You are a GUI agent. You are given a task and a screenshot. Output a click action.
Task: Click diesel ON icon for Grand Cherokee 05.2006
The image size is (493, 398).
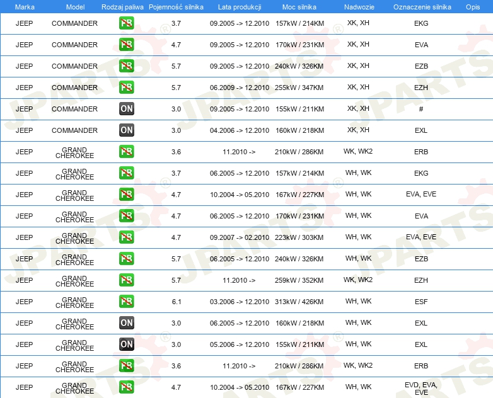[126, 344]
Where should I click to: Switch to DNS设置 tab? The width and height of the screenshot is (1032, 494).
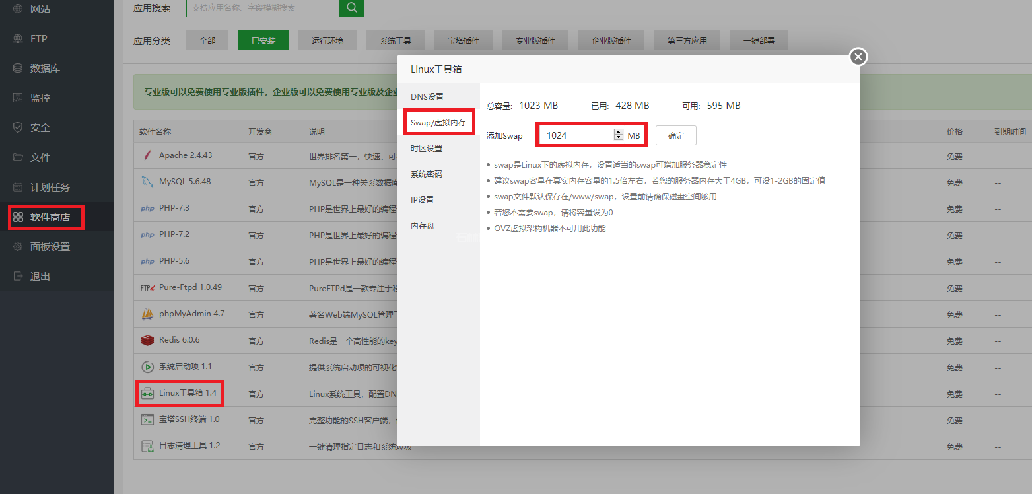pyautogui.click(x=427, y=97)
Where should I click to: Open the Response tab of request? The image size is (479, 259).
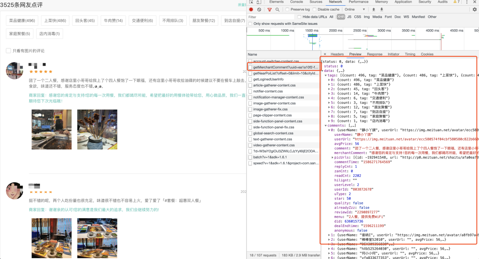pyautogui.click(x=374, y=54)
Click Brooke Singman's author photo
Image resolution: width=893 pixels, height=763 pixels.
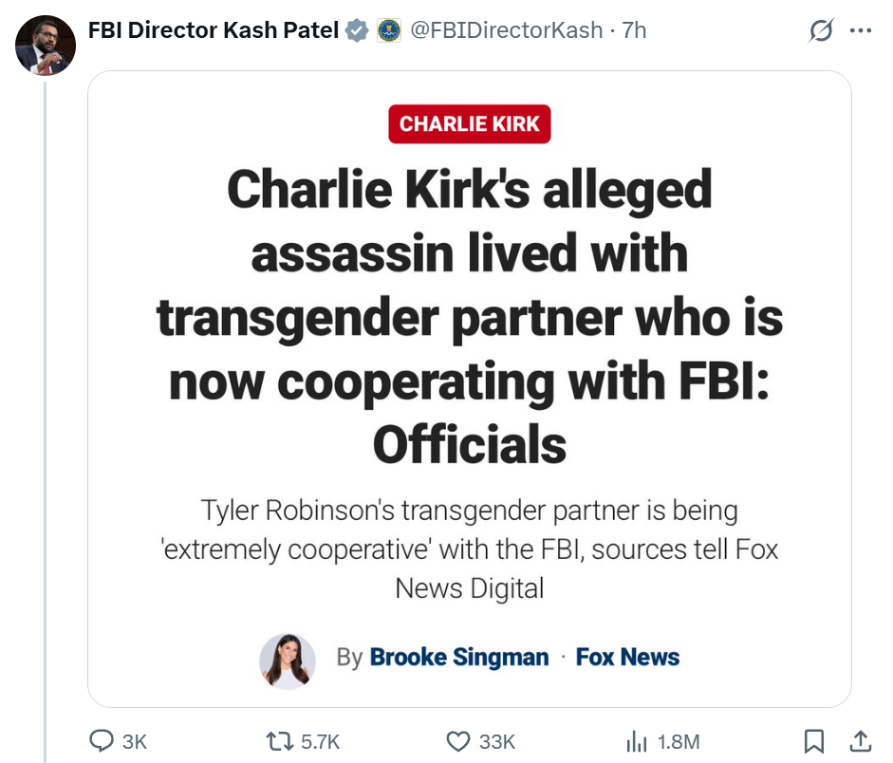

====

## GOAL OF THE EXERCISE
The answer is the run of lines from the one with "Click Brooke Singman's author photo" through the final line of the data, copied exactly, and nothing else; no pictures.

## REPLY
Click Brooke Singman's author photo
Image resolution: width=893 pixels, height=763 pixels.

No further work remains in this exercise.